Ekonom Ini Usulkan Realisasi Anggaran Pendidikan Digugat, Kenapa Ya?

Ekonom Bright Institute, Awalil Rizky dalam sebuah diskusi soal anggaran pendidikan, Selasa (10/9/2024). (Tangkapan layar Youtube Awalil Rizky)

FAKTA.COM, Jakarta - Konstitusi mengamanatkan pemerintah untuk mengalokasikan anggaran negara minimal 20% untuk pendidikan. Amanat tersebut disebut sebagai mandatory spending yang mana termaktub dalam Pasal 31 Ayat (4) Undang-Undang Dasar 1945.

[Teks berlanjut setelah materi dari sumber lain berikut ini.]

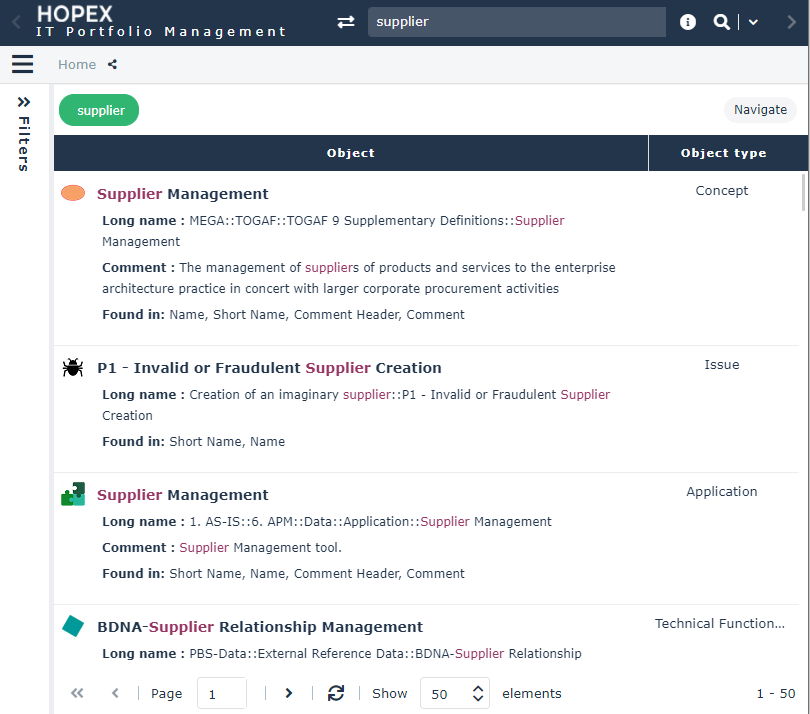Click the swap arrows icon beside search
The image size is (810, 714).
[x=346, y=22]
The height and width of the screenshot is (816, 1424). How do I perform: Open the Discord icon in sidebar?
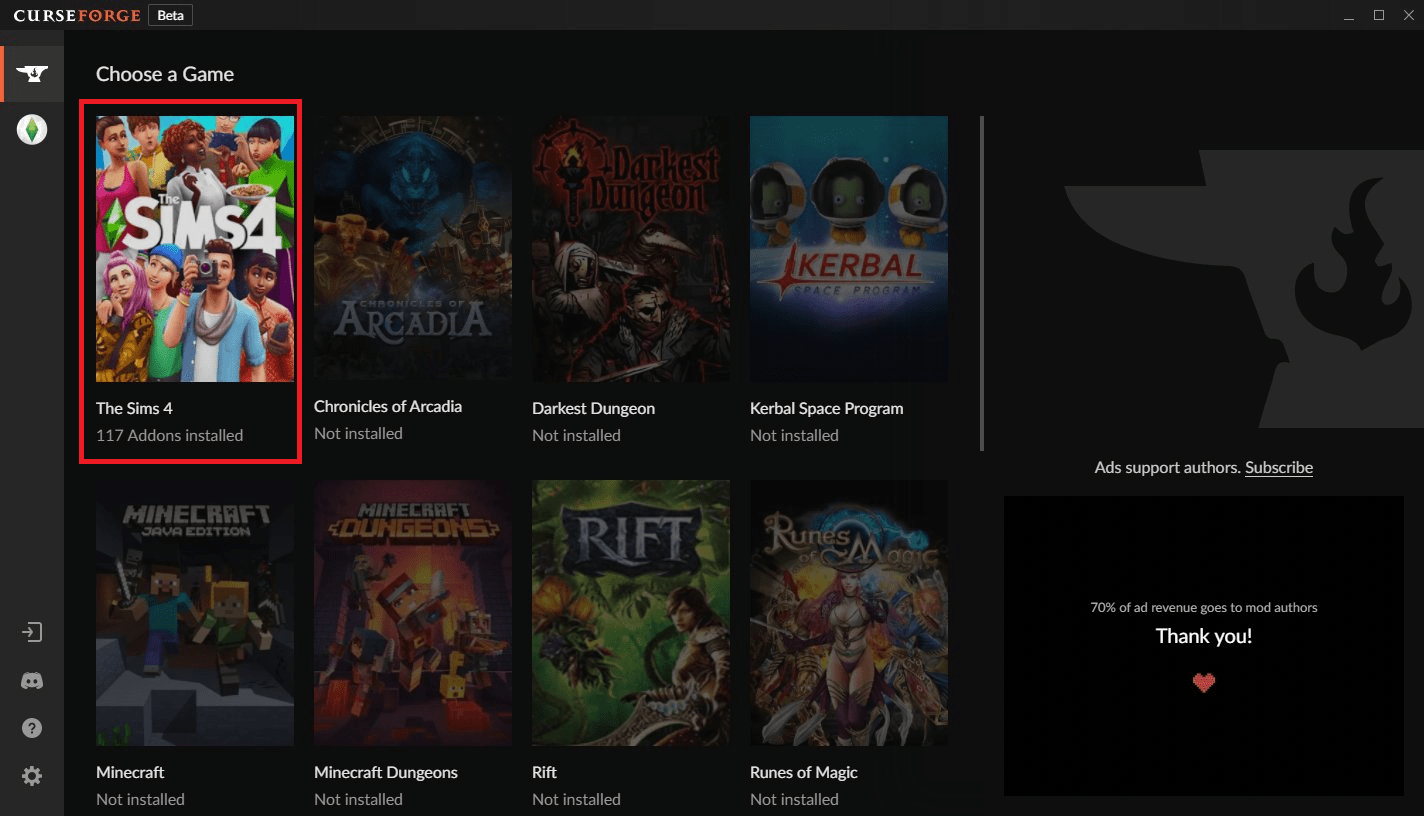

Meski dalam perencanaan anggaran, yakni APBN, alokasi kepada pendidikan selalu memenuhi besaran mandatory spending tersebut, ternyata realisasinya relatif tidak mencapai angka yang sudah ditentukan.

Fakta tersebut diungkap Ekonom Bright Institute, Awalil Rizky dalam sebuah diskusi soal anggaran pendidikan, Selasa (10/9/2024).

Anies Baswedan: Anggaran Pendidikan adalah Investasi, Bukan Biaya

Awalil mengatakan, dalam empat tahun terakhir, realisasi anggaran pendidikan cenderung rendah, misalnya tahun 2023 yang dianggarkan Rp624,25 triliun, tetapi realisasinya hanya Rp513,39 triliun atau 82,24%.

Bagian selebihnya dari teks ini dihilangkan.